→ What to produce
Copy the data below word for word, leaving out the pictures.

→ Data to process
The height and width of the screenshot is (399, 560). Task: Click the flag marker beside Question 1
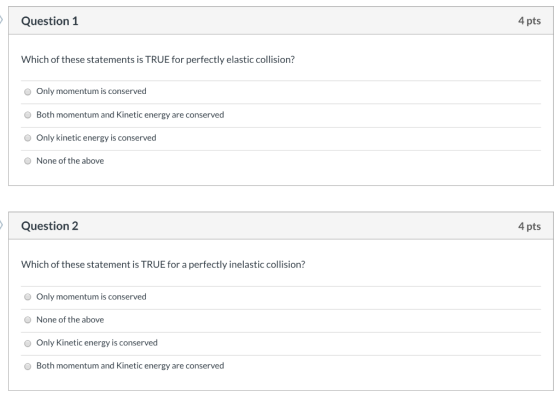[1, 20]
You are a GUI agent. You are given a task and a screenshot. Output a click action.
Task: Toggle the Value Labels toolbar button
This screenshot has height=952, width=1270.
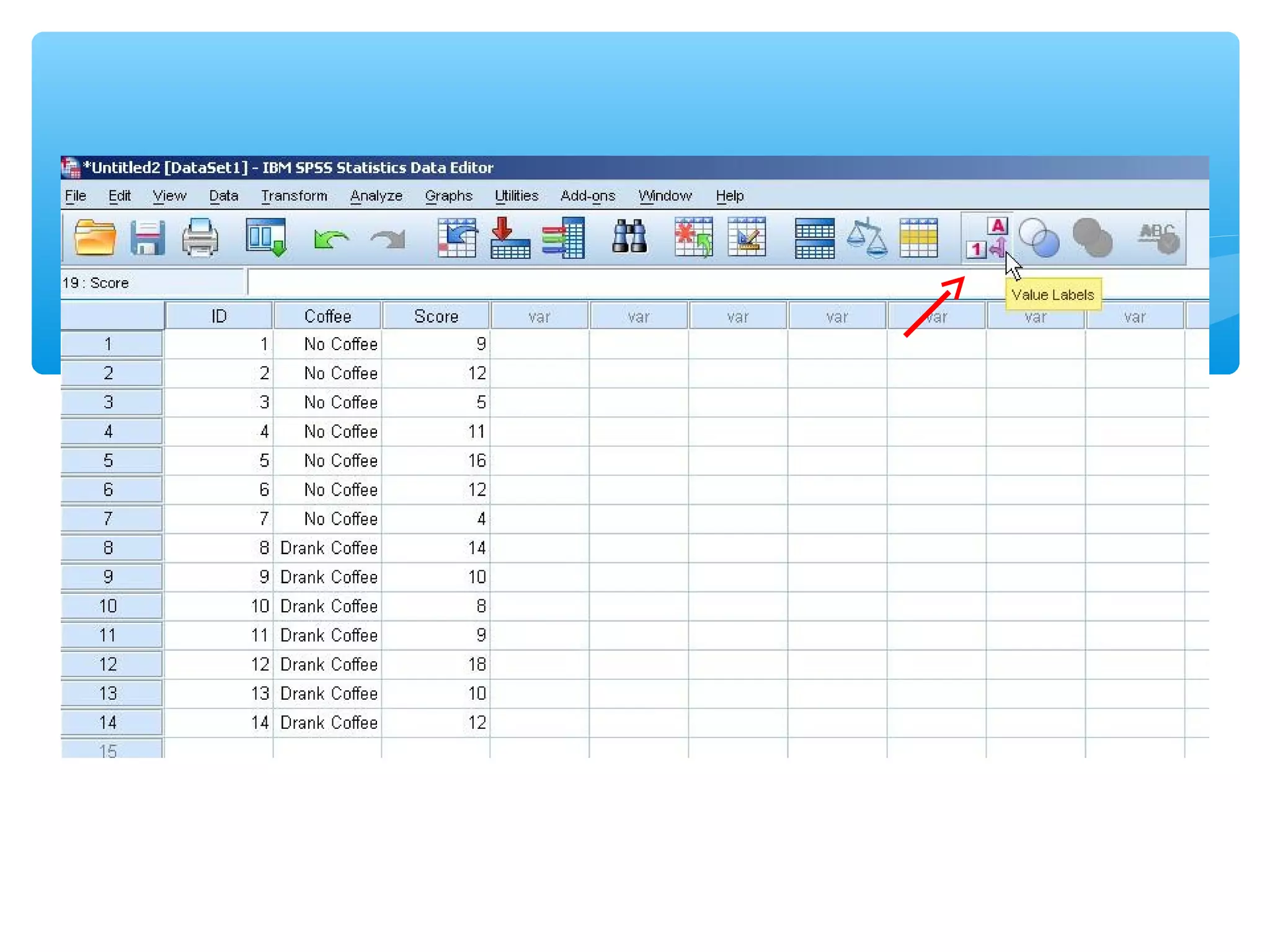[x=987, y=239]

→ Written reply
The height and width of the screenshot is (399, 560). Task: Click the flag marker beside Question 1
[1, 20]
You are a GUI agent. You are given a task and a screenshot. Output a click action.
Task: Toggle the Value Labels toolbar button
This screenshot has height=952, width=1270.
[x=987, y=239]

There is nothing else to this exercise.